Em 2017 éramos nove membros, hoje a Rede conta com 18 associados e com um programa de incidência sólido, voltado para o engajamento e fortalecimento de membros, com visíveis ações de articulação no campo, de comunicação e produção de conhecimento que posicionaram a Rede como um ator estratégico.

A mudança de nome para Rede Comuá – que está ligado à noção do comum, de comunidade – foi um divisor de águas no seu posicionamento. A criação do Programa Saberes em 2022, que até o momento apoiou 16 pessoas bolsistas, lideranças comunitárias e da sociedade civil para a produção de conhecimento no campo da filantropia comunitária, também representa uma grande conquista. Por sua vez, o seminário de 10 anos da Rede e as duas edições do Mês da Filantropia que Transforma também representam marcos nessa trajetória. 

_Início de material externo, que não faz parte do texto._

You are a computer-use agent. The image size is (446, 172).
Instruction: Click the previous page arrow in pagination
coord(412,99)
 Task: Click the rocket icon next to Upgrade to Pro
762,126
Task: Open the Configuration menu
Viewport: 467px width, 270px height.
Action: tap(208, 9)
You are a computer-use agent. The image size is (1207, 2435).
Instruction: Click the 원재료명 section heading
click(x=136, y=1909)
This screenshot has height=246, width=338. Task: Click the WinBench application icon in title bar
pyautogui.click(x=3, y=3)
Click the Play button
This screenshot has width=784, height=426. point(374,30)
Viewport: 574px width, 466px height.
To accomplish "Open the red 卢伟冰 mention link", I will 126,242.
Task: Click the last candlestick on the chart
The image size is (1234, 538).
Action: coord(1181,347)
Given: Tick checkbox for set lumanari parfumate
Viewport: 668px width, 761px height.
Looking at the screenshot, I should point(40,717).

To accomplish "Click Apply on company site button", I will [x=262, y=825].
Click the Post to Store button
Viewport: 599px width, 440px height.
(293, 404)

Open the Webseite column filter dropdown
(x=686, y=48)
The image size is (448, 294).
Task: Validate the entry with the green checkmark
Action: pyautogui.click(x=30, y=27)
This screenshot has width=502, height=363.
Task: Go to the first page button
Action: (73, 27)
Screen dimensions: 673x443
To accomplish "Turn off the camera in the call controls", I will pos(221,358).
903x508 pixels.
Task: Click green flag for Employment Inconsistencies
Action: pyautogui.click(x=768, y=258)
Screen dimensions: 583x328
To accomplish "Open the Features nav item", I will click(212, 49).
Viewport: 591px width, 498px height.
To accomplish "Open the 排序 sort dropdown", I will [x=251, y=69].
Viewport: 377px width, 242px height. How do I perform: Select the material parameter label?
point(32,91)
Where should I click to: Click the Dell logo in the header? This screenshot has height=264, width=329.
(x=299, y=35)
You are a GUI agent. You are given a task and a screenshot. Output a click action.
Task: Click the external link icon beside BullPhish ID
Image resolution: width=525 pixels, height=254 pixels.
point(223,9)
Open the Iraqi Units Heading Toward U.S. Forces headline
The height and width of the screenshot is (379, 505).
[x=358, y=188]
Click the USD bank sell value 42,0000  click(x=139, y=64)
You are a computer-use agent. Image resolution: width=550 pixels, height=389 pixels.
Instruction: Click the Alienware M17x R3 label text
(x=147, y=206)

Foram lançadas 10 publicações originais, e certamente a pesquisa de mapeamento sobre o campo da filantropia independente foi relevante para o ecossistema, porque é um estudo inédito, que demonstra a potência da sua atuação e apresenta uma forma diferente (no sentido amplo) de fazer filantropia.  

A Rede hoje é um ator institucionalizado que consegue pautar o campo, principalmente nas agendas de filantropia comunitária, de justiça socioambiental e a sua relevância para o fortalecimento da sociedade civil e da democracia. 

Poderia citar aqui várias outras conquistas, mas para não me alongar, encerro a minha gestão com a sensação de dever cumprido, de ter contribuído de forma significativa com o campo e feliz por estar passando o bastão para Jonathas, uma liderança jovem que certamente inaugura uma outra etapa na condução da Comuá. 

Fazendo um balanço geral, acredito que a minha gestão na Rede foi muito produtiva e desafiadora, e me despeço com o coração cheio de afeto e carinho. 

Mas certamente, não poderia ter chegado aqui sem o apoio dos membros, dos parceiros e dos financiadores. Ressalto especialmente aqui o apoio da Cris Orpheo, que sempre acolheu a gestão financeira dos recursos da Rede com total disponibilidade e abriu tantas portas para a Comuá. À Ana Toni, que ofereceu a estrutura do iCS para a gestão financeira de projetos e colaborou com tantas conexões e articulações. Ao conselho de governança e, especialmente, à Ana Valéria, que me apoiou em tantos momentos desafiadores e em especial neste processo de transição. 

Queria agradecer especialmente à equipe executiva da Rede Comuá, que trabalhou de forma incansável, sempre de forma amalgamada, fluida e amorosa, dando leveza às empreitadas e assumindo inúmeros desafios. 

Agora começa uma nova etapa para a Rede Comuá e na minha vida pessoal e profissional. Gostaria de finalizar este texto de despedida com uma frase do Frei Beto, que acho apropriada para este momento: “o segredo da felicidade está no desapego do dinheiro, do poder e, o mais difícil de tudo, de si mesmo”. 

Longa vida à Rede Comuá! Hasta la victoria, siempre!